Sungguh aku tidak menyangka akan mendapat pernyataan cinta dari Len.
“Kau tau len, kalau kau berbohong aku akan menendangmu dari gedung berlantai 30!” seruku sambil memeluknya erat dan membenamkan wajahku di dadanya.
“Yang benar saja Rin, kalau aku benar, kau harus sangat menyayangiku!” ucapnya sambil membalas pelukanku.
***
Tidak kusangka, akan datang hari dimana aku bisa pulang berdua sepulang sekolah bersama Len Kagamine dan berpegangan tangan. Ini benar-benar membuatku sangat sangat sangat gugup. Okeh, itu lebay.
Tanpa terasa kami sudah berada di depan gerbang rumahku dan aku sebenenarnya enggan berpisah.

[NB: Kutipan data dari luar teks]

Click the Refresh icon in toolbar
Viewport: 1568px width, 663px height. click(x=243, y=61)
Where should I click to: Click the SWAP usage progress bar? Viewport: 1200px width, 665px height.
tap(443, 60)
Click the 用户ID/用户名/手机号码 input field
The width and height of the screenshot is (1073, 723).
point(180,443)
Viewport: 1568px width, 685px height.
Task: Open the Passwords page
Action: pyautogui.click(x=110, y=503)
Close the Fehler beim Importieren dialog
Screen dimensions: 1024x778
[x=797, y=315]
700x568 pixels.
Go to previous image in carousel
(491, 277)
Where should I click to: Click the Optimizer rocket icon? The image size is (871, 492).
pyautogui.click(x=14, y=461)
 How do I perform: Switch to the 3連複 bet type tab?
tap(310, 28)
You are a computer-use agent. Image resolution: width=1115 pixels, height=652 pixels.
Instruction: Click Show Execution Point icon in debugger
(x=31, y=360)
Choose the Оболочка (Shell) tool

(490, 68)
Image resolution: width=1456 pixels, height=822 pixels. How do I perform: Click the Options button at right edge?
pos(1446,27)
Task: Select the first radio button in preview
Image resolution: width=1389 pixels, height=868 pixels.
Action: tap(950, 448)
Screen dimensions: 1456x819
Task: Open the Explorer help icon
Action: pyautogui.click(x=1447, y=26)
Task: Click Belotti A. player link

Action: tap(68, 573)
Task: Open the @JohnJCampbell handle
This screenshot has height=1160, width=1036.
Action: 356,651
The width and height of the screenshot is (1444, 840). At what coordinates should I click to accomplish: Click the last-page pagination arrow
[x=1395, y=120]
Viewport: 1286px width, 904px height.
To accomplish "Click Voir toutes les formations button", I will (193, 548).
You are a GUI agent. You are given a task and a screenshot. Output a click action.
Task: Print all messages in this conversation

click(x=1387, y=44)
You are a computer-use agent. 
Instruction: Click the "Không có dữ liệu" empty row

“Umm… Len, terima kasih?” ucapku dan aku merasa agak awkward,
“Sama-sama, Rin. Ngomong-ngomong kurasa kita harus merahasiakan hubungan ini. Yaa kau tau, aku tidak mau kejadian seperti tadi terjadi lagi,” ujarnya dan mengingatkanku pada kelakuan Miku tadi. Aku pun mengangguk dalam-dalam.
“Kalau begitu sudah yaa” ucap Len sambil mengusap kepalaku dan mendekatkan wajahnya padaku, whoaaa dia mau menciumku lagi!?
“Rin, kamu sudah pulang?” tiba-tiba Ibu membuka pintu rumah dan keluar bersama seorang pria di sampingnya. Aku kaget dan langsung menjauhkan wajahku dari Len.
“A-ayah!” seru Len tiba-tiba kepada pria di samping ibu, aku pun menatap pria itu.
“Hah? Lho? Kenapa ayah Len bisa disini?” tanyaku bingung,
Ibu menghela napas dan menatapku dalam-dalam, beliau membukakan gerbang rumah dan mempersilahkan aku dan Len masuk.
“Rin, perkenalkan. Ini orang yang mau Ibu kenalkan dari dulu, ini pacar Ibu dan kami akan segera menikah,” kata Ibu pelan,
“Halo Rin, kamu manis seperti di foto,” ujar Ayah Len dan menjabat tanganku, …Ayah Len? Pacaran? Akan segera menikah?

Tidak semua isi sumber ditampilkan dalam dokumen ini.